How about something like:

yourHrms.Employees.Add(new Employee(Age, Name, DateOfBirth, EmployedSince, TotalExperience, IsManager, new Salary(someStartPointForSalaryIfAny));

Here your Salary class would inherit from your abstact BaseSalary class, that would contain the business rules, and would perform the Calculate()ions. Therefore, the new Salary(someStartPointForSalaryIfAny) would perform the calculation internally.
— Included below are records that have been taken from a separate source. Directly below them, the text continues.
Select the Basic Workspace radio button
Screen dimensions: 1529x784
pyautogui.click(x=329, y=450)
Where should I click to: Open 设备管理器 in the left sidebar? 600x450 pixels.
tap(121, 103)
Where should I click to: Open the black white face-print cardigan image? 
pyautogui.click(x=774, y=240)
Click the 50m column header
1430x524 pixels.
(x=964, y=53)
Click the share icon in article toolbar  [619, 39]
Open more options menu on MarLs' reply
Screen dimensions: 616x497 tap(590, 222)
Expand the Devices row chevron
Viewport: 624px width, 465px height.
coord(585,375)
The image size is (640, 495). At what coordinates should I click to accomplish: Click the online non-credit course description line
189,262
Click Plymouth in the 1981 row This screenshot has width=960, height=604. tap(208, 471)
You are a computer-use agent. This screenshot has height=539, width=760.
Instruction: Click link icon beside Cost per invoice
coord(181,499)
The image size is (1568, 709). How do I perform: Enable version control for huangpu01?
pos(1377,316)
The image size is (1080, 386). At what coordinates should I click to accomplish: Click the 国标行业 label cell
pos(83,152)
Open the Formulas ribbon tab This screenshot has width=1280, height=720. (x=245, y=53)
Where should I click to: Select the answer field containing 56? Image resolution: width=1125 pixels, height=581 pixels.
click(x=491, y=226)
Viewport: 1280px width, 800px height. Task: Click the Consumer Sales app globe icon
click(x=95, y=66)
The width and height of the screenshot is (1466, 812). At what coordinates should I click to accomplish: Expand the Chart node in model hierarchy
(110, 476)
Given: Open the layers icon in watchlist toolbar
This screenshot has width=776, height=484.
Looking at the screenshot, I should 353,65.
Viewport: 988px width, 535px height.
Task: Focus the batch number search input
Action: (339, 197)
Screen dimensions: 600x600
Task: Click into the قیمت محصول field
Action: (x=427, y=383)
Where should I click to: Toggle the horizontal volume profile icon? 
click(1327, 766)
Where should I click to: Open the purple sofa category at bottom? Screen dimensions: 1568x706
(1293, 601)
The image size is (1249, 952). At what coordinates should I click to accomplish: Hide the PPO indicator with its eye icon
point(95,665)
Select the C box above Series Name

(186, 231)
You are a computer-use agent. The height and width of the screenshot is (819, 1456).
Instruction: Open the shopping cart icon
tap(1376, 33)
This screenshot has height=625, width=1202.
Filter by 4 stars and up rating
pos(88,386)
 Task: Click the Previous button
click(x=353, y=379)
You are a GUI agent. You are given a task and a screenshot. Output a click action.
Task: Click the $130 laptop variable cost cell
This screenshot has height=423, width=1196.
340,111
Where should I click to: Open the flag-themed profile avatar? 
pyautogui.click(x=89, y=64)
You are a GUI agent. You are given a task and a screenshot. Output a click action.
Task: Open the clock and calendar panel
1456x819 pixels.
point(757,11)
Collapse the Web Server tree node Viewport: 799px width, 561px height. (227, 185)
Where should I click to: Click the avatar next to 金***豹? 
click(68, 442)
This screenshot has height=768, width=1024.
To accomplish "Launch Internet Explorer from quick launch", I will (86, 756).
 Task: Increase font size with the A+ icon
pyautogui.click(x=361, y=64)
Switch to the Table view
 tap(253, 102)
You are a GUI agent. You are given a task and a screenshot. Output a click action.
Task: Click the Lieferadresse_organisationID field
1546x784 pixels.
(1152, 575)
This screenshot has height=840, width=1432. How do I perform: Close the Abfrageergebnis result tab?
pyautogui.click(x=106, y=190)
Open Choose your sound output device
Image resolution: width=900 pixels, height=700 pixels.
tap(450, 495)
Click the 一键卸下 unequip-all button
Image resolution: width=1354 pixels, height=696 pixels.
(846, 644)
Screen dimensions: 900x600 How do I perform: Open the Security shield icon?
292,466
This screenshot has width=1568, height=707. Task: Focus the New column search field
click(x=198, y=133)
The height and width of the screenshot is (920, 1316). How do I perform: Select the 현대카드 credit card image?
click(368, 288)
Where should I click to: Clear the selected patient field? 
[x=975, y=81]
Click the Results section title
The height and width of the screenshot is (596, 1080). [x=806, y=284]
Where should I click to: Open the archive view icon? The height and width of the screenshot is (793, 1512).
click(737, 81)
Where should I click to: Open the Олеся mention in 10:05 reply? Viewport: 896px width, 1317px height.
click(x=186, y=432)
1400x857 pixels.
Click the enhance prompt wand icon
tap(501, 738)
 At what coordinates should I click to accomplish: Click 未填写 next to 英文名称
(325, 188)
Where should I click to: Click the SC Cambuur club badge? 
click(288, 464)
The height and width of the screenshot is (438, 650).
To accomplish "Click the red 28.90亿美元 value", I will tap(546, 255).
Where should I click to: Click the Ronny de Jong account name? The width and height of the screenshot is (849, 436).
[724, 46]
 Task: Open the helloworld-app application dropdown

To save your object you can have:

yourHrms.Employees.Save();//Saves all employees.
yourHrms.Employees[0].Save();//Save this.
KMan
great answerbut wouldn't it be easier for other programmers to reuse my code if i were to encapsulate the data access and salary calculator in object employee itself?, all they need to do is initialize the employee object and call emp.Calculate() function.
CliffC
There are two schools of thought. The "Active Record" school says yes, encapsulate Save/Load into the data model for clarity and easy of use. The "Single responsibility principle" school says no, the data model shouldn't be polluted with database logic. I prefer the Active Record school for most things.
Jonathan Allen
@Cliff: Please see my edit in response to your comment.
KMan
@KMan: thanks for the answer@Jonathan: i understand the "Single responsibility principle" school of thoughts,any link or reference for "Active Record" school?
CliffC
There are two types. One is a literal mapping between classes and tables, properties and columns. This is discussed on Wikipedia. http://en.wikipedia.org/wiki/Active_record_pattern This pattern works really well with ORMs.
Jonathan Allen
The second type is a more domain-driven approach, where in you design the class first the way you want to use it. Then you hide the ugly mapping between it and the database in the Load/Save methods. You can't use ORMs with this design, but it works just fine with stored procedures.
Jonathan Allen
A: 

You can implement ActiveRecord pattern for Employee, to look like this:

Employee emp = new Employee();
emp.Salary = SalaryManager.CalculateSalary(emp);
emp.Save(); //Save to some IDataStore logic.